» **Written request**: Rewrite the entries starting at the line that contains "Given: Select the 15:00 row label" and ending at the last line of the entries, changing every "dropdown" to "menu" and leaving all else as it stands.

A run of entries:
--

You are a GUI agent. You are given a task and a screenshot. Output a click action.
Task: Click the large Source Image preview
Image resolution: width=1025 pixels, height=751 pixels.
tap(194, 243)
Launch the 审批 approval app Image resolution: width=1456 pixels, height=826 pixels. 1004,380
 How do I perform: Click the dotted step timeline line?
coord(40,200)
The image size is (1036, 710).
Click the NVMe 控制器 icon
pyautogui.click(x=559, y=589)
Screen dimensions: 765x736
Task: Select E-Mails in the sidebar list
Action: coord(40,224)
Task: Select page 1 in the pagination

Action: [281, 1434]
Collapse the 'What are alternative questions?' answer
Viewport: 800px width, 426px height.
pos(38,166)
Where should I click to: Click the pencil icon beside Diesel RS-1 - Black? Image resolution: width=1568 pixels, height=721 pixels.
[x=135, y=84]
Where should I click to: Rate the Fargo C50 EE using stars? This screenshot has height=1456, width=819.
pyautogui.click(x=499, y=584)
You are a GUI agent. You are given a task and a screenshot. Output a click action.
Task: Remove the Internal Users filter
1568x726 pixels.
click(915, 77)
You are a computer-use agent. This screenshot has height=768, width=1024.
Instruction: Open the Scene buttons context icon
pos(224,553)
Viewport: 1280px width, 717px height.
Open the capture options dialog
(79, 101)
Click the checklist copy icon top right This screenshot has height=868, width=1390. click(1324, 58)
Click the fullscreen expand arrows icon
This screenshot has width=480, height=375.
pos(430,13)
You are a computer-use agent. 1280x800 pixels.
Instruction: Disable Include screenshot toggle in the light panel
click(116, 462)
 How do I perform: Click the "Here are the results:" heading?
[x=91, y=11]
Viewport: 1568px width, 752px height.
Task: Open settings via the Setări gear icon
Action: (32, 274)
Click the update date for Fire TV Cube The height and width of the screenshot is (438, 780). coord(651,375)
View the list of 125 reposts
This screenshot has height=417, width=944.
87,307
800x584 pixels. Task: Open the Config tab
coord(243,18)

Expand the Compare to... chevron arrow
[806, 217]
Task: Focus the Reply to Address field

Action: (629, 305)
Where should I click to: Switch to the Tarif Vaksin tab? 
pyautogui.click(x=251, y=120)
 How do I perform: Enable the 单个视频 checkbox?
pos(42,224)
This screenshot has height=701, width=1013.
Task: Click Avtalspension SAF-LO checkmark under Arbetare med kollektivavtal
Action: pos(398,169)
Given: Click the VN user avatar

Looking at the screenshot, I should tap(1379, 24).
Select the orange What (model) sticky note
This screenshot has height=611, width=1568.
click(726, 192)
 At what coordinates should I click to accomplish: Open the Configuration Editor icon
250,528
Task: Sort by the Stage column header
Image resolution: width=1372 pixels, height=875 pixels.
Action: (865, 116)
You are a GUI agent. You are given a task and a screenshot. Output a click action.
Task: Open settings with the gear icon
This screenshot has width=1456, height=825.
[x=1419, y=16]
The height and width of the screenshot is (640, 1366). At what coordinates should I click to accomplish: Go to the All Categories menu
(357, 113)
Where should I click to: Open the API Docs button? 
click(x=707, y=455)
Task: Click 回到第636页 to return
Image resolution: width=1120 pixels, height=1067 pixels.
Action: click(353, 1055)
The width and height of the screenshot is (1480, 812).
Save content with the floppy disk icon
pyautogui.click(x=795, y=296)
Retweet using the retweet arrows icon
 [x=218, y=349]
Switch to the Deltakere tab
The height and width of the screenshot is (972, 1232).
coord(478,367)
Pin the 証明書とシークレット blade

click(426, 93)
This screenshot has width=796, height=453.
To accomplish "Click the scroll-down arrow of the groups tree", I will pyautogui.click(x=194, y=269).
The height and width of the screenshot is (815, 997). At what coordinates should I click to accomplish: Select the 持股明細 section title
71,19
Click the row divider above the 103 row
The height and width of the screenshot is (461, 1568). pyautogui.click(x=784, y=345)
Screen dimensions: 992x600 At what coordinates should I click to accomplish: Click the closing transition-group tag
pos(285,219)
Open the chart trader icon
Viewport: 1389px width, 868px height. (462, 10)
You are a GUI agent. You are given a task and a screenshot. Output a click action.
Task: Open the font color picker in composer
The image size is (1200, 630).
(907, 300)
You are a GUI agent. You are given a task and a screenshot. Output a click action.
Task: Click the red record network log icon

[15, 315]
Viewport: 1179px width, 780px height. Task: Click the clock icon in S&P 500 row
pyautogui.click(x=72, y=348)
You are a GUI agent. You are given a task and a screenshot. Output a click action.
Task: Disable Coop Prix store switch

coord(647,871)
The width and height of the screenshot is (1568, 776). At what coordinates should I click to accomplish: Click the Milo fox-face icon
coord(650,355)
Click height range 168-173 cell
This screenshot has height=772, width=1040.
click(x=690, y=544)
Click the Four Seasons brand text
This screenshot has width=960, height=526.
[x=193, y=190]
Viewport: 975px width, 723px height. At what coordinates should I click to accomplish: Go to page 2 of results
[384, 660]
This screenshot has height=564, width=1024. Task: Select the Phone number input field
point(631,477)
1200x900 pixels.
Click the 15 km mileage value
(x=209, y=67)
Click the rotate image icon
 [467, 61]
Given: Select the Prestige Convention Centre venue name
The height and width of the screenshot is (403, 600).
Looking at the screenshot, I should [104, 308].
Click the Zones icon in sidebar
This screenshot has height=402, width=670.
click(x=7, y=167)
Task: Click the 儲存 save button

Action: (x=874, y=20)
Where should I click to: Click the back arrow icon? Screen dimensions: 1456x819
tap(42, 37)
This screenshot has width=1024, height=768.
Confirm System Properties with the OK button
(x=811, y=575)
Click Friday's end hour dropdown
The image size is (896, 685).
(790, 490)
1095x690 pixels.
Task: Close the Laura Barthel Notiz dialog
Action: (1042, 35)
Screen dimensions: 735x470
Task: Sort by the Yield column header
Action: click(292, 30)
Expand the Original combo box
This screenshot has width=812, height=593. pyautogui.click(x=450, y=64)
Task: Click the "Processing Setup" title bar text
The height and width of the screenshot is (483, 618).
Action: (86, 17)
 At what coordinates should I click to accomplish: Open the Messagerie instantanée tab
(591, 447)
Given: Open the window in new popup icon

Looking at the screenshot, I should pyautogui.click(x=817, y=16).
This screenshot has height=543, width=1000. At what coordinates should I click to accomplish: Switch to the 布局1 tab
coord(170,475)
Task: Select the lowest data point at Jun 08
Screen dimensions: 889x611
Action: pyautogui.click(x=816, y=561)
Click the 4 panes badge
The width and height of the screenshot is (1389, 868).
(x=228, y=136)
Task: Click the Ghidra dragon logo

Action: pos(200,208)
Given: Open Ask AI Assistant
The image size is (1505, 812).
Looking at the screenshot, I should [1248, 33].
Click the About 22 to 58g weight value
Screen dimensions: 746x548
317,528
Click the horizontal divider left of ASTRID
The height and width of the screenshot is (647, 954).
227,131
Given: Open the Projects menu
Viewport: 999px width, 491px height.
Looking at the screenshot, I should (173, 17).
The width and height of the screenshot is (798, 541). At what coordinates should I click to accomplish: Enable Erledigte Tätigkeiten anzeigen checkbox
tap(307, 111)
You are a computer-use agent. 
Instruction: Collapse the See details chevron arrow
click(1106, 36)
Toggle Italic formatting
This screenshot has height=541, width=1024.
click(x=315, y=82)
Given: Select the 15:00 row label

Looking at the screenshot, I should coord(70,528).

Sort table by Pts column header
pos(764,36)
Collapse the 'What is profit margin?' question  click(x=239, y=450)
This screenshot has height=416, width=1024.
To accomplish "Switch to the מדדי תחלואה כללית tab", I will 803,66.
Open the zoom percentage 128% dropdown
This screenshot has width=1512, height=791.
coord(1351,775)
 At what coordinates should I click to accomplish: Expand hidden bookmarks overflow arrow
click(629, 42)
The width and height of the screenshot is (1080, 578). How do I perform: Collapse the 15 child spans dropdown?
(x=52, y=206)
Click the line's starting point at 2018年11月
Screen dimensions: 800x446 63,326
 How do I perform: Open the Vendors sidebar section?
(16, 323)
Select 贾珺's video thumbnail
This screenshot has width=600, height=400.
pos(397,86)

--

» **Finished answer**:
Given: Select the 15:00 row label

Looking at the screenshot, I should coord(70,528).

Sort table by Pts column header
pos(764,36)
Collapse the 'What is profit margin?' question  click(x=239, y=450)
This screenshot has height=416, width=1024.
To accomplish "Switch to the מדדי תחלואה כללית tab", I will 803,66.
Open the zoom percentage 128% menu
This screenshot has width=1512, height=791.
coord(1351,775)
 At what coordinates should I click to accomplish: Expand hidden bookmarks overflow arrow
click(629, 42)
The width and height of the screenshot is (1080, 578). How do I perform: Collapse the 15 child spans menu?
(x=52, y=206)
Click the line's starting point at 2018年11月
Screen dimensions: 800x446 63,326
 How do I perform: Open the Vendors sidebar section?
(16, 323)
Select 贾珺's video thumbnail
This screenshot has width=600, height=400.
pos(397,86)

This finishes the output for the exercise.